Portfolio Issues - Expectations
If we told you to expect a 5% return on stocks next year, and the return was in fact 5%, you’d probably be reasonably happy. But if we told you to expect a 20% return, and the actual return was 5%, you’d probably be disappointed, maybe even miffed.
Nobody wants you to be miffed, particularly us. Of course, we could always aim low, so that you’ll always be pleasantly surprised; but you might see through that ruse.
We bring this up because we’re about to tell you to temper your expectations for future returns.
You may think we’re aiming low, but we don't think so.
We’ve just had more than a decade of 14% average annual returns. The long-term average for stocks is 10%. Even though we’ve had longer periods of above-average returns in the past, we think the conditions today are different.
Historic returns are not the only factor we consider. We also look at prices relative to current cash flow and earnings, and relative to future earnings. All these metrics are on the high side of history. We also consider the amount of debt in the US and throughout the world. All indicators point to more subdued returns over the next five years or so.
In 2000, after we’d had two decades of 18% average annual returns (source: WealthMeta), people thought they were being conservative by estimating future returns of 12-14%. The actual average annual return for US stocks over the next decade? Zero percent.
Don’t set your expectations too high. It’s no fun to be miffed.
“Look, don’t be disappointed. I never said I was the world’s largest fish. That was the marketing department.”
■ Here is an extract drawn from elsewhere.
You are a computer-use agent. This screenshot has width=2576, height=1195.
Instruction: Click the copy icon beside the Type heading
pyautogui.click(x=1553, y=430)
Market View - Change is in the Air
Investors continue to believe in the big technology stocks the way little kids believe in Santa. Technology stocks now take the top seven spots in the S&P 500 index (eight if you separate Alphabet into its two classes of shares). Those big companies comprise about 25% of the index, and the technology sector accounts for nearly 40% of the total index. That’s mighty close to the 42% weighting it had in early 2000, before technology and telecommunications stocks took a big tumble. We should note that we include Meta (Facebook), Alphabet (Google), and Amazon as technology stocks. Other analysts might not, but we think they belong in that category. On its face, this continued belief in big technology stocks would seem to indicate no change in the investing environment we’ve had over the last several years.
Yet change is in the air. The fast-growing but profitless companies whose stock prices have soared over the last five or so years have experienced a change of fortune. Those stock prices have fallen 40-50% in the last several months. We think it’s about time, and that this trend has farther to go, as the speculative craziness of the last several years still has some froth in it. We think some of that froth spilled over into the big technology stocks, and that’s why we continue to advise caution for those stocks.
We’ve noticed that Real Estate Investment Trusts (REITs) seem to be getting a lot of attention as 2022 investments. This could be due to strong performance in 2021, or it could be due to the high inflation figures of the last several months. When people hear inflation, the conditioned response is to buy real estate. Our view is that REITs are already fairly expensive, and anyone piling into them now is likely to be disappointed.
The bond market is also reacting to inflation, but maybe not quite in the way that we expected. If investors are worried about inflation, you would expect long–term US Treasury rates to rise. In fact, they’re slightly down, to about a 1.5% annual rate. Either the Federal Reserve’s continued bond buying is keeping rates low, or investors think inflation won’t last and the economy will slow. Since the Federal Reserve says they will stop buying bonds over the next six months, we suppose we’ll see pretty soon what sort of effect that has. Our guess is that we’re not in for a period of raging inflation, but it might be a bit higher than what’s currently priced into the market.
For both stocks and bonds, China is likely to be a source of volatility rather than a source of economic strength. They have all the ingredients for a property/banking/debt crisis that would match our own in 2008-2009. How the Chinese government responds to that crisis will determine its severity. Because China’s economy is nearly as large as the US’s, what happens in China will matter to all of us.
Cryptocurrencies are as nutty as ever. To call them currencies is a misnomer. Many of the people who tout these tokens don’t know what currency is. There is, however, great value in the underlying concept of blockchain. So the key will be to look for companies that can use the blockchain technology to cut costs or create new lines of business, in much the same way that companies figured out how to use the internet over the last twenty years.
This is the time of year when the financial news is full of predictions, and full of advice about adding or discarding some stock or investment. Most of it is not helpful. Why? Because none of those folks knows your particular situation. A good idea for one person might be a horrible idea for the next person.
So, as always, stick with your long-term stock and bond allocation. Change might be coming for the big technology stocks, but it’s probably not coming for your stock/bond allocation.